Dans le quotidien d'une crèche, d'une MAM ou d'un accueil périscolaire, on parle vite. Souvent sous la fatigue, parfois sous la pression. Et ces mots prononcés rapidement — à une collègue dans le couloir, à un parent au moment de la séparation — ne sont pas neutres.

Comme le souligne Marie Lille lors de cet atelier Bleu Education, les mots ne transmettent pas seulement des faits : ils révèlent aussi votre posture, votre interprétation, votre ressenti du moment. Un parent qui entend « il a encore fait des caprices » ne repart pas avec la même impression que celui qui entend « il a exprimé un refus lorsqu'une activité lui a été proposée ». Même situation. Mots différents. Impact radicalement différent.

Le langage professionnel influe sur trois dimensions essentielles :

  • La confiance des parents : des mots précis et bienveillants rassurent, là où des jugements inquiètent ou culpabilisent.
  • La coopération en équipe : une description factuelle évite les malentendus et les tensions entre collègues.
  • La perception de votre professionnalisme : la manière dont vous parlez de votre travail dit autant que le travail lui-même.

De la spontanéité au professionnel : une méthode simple en 3 étapes

Être professionnel dans sa communication ne signifie pas utiliser un jargon scientifique incompréhensible. Cela signifie être précis, objectif et bienveillant.

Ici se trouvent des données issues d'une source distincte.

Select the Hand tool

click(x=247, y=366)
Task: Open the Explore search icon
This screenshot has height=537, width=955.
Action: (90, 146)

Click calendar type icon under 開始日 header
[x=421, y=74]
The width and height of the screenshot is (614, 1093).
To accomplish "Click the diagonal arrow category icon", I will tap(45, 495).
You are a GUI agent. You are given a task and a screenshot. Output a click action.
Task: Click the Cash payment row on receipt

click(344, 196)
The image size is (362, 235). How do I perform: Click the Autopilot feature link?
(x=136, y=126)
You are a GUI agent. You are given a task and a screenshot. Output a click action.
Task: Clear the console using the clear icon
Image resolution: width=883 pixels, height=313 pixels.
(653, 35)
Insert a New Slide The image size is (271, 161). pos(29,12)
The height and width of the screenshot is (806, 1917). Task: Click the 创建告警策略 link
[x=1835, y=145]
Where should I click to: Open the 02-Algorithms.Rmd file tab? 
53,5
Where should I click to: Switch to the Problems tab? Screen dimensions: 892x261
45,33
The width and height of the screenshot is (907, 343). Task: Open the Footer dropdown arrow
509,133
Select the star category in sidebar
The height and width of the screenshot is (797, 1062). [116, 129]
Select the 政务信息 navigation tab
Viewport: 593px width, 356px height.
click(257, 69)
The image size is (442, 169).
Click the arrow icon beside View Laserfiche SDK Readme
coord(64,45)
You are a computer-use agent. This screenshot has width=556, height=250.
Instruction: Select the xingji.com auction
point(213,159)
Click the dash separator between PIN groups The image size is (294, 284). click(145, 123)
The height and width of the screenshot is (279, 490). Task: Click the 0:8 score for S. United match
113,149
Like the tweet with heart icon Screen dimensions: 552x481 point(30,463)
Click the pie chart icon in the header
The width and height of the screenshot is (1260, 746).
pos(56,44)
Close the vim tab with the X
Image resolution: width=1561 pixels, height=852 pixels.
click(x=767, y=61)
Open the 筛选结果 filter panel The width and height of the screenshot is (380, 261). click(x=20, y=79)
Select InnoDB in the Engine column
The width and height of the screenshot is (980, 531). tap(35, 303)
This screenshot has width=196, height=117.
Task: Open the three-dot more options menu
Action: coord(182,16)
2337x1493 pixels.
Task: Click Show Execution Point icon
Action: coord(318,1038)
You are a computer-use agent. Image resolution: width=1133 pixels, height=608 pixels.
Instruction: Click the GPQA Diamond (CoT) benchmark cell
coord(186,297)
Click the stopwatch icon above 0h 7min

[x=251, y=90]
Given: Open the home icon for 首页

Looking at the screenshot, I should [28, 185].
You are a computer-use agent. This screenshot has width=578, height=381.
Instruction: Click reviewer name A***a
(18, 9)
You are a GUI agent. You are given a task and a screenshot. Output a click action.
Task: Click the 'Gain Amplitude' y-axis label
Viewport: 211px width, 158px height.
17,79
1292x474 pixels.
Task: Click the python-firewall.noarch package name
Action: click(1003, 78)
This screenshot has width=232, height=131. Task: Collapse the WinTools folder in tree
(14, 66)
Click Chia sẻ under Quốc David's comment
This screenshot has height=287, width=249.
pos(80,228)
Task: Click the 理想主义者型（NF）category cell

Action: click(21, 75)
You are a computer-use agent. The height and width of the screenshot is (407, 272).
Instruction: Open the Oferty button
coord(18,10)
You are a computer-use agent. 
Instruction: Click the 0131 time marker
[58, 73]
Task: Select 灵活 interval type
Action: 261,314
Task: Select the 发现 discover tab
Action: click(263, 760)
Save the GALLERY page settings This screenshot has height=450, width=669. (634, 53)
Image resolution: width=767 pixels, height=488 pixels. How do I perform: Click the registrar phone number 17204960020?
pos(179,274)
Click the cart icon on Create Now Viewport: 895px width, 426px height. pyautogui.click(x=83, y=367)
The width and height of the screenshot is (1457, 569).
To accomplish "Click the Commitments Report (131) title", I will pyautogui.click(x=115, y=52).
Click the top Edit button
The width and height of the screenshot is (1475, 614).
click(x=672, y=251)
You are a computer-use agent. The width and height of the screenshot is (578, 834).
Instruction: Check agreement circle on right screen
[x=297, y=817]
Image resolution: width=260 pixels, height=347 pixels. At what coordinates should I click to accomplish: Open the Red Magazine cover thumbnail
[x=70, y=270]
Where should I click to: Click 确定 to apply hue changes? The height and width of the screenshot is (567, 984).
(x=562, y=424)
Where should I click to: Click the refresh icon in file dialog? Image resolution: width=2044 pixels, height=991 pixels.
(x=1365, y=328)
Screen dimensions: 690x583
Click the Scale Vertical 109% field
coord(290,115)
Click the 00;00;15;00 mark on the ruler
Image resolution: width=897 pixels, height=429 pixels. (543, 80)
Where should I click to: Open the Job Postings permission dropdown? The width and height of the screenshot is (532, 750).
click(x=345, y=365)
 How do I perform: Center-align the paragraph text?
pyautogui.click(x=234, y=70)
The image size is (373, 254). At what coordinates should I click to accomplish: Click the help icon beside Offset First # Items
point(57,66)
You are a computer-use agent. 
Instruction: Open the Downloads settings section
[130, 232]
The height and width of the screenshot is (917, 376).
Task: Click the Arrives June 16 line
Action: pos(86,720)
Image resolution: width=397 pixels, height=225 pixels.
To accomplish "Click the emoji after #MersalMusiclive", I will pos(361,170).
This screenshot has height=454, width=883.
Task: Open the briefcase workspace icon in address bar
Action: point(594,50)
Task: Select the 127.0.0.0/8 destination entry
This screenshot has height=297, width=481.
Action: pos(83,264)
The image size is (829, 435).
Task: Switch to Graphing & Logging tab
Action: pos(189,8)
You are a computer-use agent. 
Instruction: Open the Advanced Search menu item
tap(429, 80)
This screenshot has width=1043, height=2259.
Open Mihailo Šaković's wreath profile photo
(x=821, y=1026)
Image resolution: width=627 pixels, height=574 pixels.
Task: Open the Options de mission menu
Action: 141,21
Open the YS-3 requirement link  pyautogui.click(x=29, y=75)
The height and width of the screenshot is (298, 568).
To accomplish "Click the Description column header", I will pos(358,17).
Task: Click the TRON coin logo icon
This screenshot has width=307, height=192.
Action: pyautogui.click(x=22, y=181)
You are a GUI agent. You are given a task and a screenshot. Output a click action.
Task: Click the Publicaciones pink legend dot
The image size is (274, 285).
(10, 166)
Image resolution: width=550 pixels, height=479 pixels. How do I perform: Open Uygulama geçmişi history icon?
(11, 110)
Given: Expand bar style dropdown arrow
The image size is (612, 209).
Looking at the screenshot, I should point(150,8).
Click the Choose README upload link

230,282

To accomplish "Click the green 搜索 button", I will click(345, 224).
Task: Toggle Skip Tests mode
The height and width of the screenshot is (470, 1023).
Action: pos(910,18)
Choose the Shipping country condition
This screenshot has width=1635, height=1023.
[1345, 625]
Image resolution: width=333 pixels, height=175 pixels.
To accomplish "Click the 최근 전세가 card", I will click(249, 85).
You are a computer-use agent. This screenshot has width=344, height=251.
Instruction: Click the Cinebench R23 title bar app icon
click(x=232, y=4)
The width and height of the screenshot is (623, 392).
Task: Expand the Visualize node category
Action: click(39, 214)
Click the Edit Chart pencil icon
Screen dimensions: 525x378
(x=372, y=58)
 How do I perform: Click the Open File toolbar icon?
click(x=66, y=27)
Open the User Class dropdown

Marie Lille propose une méthode simple à appliquer au quotidien :

  • Remplacer les jugements par des faits : au lieu d'étiqueter un comportement, décrivez ce que vous observez concrètement.
  • Remplacer les généralités par des observations situées : précisez le contexte, le moment, la fréquence.
  • Remplacer l'émotion personnelle par une description : distinguez ce que vous ressentez de ce que l'enfant fait réellement.

Ces trois réflexes transforment progressivement votre manière de parler — sans trahir la réalité, mais en la rendant lisible et utile pour les autres.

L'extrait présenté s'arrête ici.